CHALLENGE 1 -
In the perovskite nanocrystal abstract, find every pair of parentheses that holds only an abbreviation. List each abbreviation with the full term it stands for.

EXCERPTED TEXT -
## BEGIN

Here, we propose a facile strategy to synthesize ceramic-like stable and highly luminescent CsPbBr₃ NCs by template confined solid-state synthesis and in situ encapsulation, which is based on a strategical collapse of the silicon molecular sieve (MS) template at a high synthesis temperature (600–900 ^oC). The synthesis process is a solid-state reaction at high temperature without organic solvents and organic ligands. The collapsed MS not only confine the growth of CsPbBr₃ NCs, but also block the interaction of CsPbBr₃ NCs at high temperature. The as prepared CsPbBr₃–SiO₂ micron-size powders not only show high photoluminescence quantum yield (PLQY) up to 71% and a narrow emission with a full width at half maximum (FWHM) around 20 nm, but also show exceptional photostabilities even slightly better than the ceramic Sr₂SiO₄:Eu²⁺ green phosphor under our testing conditions. Furthermore, thanks to the complete encapsulation of dense SiO₂ at high temperature, the as prepared CsPbBr₃-SiO₂ powders can survive in a harsh hydrochloric acid aqueous solution (1 M HCl) for 50 days without obvious photoluminescence (PL) intensity changing, which prove the excellent barrier properties of the formed SiO₂ solid. Even the small Cl⁻ ions cannot pass through the SiO₂ protective layer to reach CsPbBr₃ NCs. We believe the CsPbBr₃–SiO₂ powders have tremendous potential for LEDs and backlight display applications based on their excellent optical properties and stability.

## END

PROVIDED DATA -

## BEGIN

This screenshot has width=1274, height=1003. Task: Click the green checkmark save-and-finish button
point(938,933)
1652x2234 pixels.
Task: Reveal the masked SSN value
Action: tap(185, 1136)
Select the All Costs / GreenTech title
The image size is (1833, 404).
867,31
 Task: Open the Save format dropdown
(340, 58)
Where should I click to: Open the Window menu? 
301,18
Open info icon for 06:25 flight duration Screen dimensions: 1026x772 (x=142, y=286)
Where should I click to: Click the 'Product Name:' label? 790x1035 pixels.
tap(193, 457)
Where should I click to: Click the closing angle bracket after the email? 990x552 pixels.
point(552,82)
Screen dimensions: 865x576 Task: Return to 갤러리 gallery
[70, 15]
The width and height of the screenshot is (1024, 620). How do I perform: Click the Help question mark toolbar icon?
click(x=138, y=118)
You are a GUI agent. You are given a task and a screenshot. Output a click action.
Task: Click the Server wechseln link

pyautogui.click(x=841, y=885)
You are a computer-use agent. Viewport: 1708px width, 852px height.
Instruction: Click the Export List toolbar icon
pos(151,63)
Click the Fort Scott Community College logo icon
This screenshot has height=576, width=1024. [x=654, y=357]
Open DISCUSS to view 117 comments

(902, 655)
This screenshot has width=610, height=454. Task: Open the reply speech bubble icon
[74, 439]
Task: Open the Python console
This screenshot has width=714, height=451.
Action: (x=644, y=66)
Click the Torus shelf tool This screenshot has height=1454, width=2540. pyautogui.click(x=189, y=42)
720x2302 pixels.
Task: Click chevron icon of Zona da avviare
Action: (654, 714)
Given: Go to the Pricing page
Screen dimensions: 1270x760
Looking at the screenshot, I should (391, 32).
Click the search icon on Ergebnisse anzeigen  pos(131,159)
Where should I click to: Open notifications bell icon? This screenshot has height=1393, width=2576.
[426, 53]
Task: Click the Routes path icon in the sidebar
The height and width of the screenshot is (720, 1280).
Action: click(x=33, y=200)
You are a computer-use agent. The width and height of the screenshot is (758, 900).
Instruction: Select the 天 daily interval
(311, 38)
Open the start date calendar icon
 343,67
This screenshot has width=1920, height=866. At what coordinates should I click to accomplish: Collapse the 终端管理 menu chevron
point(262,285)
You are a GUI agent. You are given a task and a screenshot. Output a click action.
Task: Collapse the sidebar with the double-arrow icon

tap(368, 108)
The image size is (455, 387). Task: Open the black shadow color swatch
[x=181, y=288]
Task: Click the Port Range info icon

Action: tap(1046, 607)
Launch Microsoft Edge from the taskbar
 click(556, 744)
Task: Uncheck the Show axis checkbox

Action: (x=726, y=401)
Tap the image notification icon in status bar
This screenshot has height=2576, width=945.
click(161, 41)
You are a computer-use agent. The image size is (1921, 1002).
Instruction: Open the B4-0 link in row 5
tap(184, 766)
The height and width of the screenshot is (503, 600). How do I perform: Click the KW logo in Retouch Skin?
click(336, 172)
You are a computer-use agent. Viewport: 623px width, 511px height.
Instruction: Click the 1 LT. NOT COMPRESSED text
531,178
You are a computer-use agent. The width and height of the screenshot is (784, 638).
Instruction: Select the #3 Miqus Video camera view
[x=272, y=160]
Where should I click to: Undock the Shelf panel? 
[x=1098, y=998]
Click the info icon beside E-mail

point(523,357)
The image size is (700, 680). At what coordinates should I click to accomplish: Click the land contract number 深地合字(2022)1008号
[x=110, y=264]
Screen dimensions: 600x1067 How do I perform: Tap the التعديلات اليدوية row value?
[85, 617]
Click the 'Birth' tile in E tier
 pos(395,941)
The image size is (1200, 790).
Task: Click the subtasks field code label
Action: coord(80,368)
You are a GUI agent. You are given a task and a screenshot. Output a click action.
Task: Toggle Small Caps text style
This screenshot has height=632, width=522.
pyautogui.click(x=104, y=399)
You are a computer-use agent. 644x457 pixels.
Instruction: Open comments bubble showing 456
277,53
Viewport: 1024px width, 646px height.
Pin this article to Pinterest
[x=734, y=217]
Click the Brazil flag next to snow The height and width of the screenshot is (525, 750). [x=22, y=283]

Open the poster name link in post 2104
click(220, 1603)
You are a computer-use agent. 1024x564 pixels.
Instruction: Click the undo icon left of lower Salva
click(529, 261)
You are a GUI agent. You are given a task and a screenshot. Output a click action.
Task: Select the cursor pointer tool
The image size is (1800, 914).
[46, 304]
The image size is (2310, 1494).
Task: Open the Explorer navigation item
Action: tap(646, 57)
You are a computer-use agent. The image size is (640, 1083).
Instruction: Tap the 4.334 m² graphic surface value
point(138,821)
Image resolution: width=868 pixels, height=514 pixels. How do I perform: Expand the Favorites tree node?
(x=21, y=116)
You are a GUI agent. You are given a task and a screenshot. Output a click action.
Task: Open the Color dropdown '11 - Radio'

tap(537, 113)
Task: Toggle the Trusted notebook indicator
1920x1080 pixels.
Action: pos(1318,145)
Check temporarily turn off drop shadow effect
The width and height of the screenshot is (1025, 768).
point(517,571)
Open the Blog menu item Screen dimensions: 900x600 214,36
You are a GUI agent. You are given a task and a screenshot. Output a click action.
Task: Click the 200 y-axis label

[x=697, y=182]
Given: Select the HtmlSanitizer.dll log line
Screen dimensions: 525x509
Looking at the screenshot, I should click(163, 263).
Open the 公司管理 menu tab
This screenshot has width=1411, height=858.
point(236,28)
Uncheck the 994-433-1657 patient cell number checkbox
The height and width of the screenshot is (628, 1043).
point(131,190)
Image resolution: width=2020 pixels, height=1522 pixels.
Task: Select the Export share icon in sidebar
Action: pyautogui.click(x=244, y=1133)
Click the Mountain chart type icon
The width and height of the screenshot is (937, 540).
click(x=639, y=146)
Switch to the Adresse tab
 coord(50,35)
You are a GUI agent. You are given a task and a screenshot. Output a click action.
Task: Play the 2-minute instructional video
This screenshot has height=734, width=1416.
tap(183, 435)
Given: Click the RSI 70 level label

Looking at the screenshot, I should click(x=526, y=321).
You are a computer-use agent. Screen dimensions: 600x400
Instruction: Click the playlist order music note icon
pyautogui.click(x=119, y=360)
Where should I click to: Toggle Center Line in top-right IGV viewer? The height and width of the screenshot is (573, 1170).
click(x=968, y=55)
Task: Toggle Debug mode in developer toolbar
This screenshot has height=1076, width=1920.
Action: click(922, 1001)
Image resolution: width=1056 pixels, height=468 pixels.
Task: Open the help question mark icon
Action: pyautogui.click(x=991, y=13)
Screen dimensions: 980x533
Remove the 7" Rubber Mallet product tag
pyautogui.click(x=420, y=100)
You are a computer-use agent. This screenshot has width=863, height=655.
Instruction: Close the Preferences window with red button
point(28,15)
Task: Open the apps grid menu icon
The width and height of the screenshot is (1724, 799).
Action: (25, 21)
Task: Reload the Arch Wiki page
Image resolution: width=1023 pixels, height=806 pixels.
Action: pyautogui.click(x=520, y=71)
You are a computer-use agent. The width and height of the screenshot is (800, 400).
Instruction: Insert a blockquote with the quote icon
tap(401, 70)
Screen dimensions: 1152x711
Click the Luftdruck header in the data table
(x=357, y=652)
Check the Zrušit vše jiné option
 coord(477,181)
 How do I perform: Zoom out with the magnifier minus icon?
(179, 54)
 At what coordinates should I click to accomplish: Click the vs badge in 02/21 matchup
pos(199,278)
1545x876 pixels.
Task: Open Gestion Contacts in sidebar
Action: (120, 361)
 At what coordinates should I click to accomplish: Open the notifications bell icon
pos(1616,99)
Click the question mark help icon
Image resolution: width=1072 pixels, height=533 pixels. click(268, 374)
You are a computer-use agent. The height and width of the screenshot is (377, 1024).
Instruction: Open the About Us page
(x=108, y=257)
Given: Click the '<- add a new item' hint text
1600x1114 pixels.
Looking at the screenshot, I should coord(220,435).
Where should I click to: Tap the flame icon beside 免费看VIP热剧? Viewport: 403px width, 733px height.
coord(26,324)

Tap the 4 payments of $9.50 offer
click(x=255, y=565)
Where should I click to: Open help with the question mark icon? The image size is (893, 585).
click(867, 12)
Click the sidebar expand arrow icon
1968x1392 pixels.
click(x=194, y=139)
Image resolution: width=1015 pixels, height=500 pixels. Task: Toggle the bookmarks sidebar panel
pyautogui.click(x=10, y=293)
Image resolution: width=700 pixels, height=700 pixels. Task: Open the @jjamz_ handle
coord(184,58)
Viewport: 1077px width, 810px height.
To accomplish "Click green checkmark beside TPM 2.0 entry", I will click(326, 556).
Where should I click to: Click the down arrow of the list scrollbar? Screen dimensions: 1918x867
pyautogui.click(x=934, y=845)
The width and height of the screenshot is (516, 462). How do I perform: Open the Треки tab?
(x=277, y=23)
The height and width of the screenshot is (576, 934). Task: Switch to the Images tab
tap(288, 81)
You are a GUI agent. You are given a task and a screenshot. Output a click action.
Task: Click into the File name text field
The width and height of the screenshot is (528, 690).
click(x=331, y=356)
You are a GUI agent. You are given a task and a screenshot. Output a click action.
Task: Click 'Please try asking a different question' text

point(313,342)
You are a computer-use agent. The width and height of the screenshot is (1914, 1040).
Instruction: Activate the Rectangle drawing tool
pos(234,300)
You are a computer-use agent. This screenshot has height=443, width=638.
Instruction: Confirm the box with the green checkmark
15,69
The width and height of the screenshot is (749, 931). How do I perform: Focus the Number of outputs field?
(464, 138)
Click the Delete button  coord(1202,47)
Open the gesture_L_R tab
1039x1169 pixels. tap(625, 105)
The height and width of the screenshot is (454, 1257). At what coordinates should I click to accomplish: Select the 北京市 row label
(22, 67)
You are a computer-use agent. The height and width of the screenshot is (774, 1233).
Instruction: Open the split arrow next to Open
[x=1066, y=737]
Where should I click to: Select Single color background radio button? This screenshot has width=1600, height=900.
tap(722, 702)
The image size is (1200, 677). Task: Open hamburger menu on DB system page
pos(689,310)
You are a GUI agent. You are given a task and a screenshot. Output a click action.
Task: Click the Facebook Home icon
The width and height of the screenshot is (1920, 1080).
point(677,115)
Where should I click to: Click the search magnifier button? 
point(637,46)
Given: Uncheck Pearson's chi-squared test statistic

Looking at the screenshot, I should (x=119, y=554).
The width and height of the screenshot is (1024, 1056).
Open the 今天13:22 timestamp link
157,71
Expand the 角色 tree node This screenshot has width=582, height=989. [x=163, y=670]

## END

CHALLENGE 2 -
Copy the lines of the records that start at the line containing "Task: Click the Port Range info icon" and end with the line containing "tap(184, 766)". Include both of those lines.

FULL SOLUTION 1 -
MS: molecular sieve
PLQY: photoluminescence quantum yield
FWHM: full width at half maximum
PL: photoluminescence

FULL SOLUTION 2 -
Task: Click the Port Range info icon

Action: tap(1046, 607)
Launch Microsoft Edge from the taskbar
 click(556, 744)
Task: Uncheck the Show axis checkbox

Action: (x=726, y=401)
Tap the image notification icon in status bar
This screenshot has height=2576, width=945.
click(161, 41)
You are a computer-use agent. The image size is (1921, 1002).
Instruction: Open the B4-0 link in row 5
tap(184, 766)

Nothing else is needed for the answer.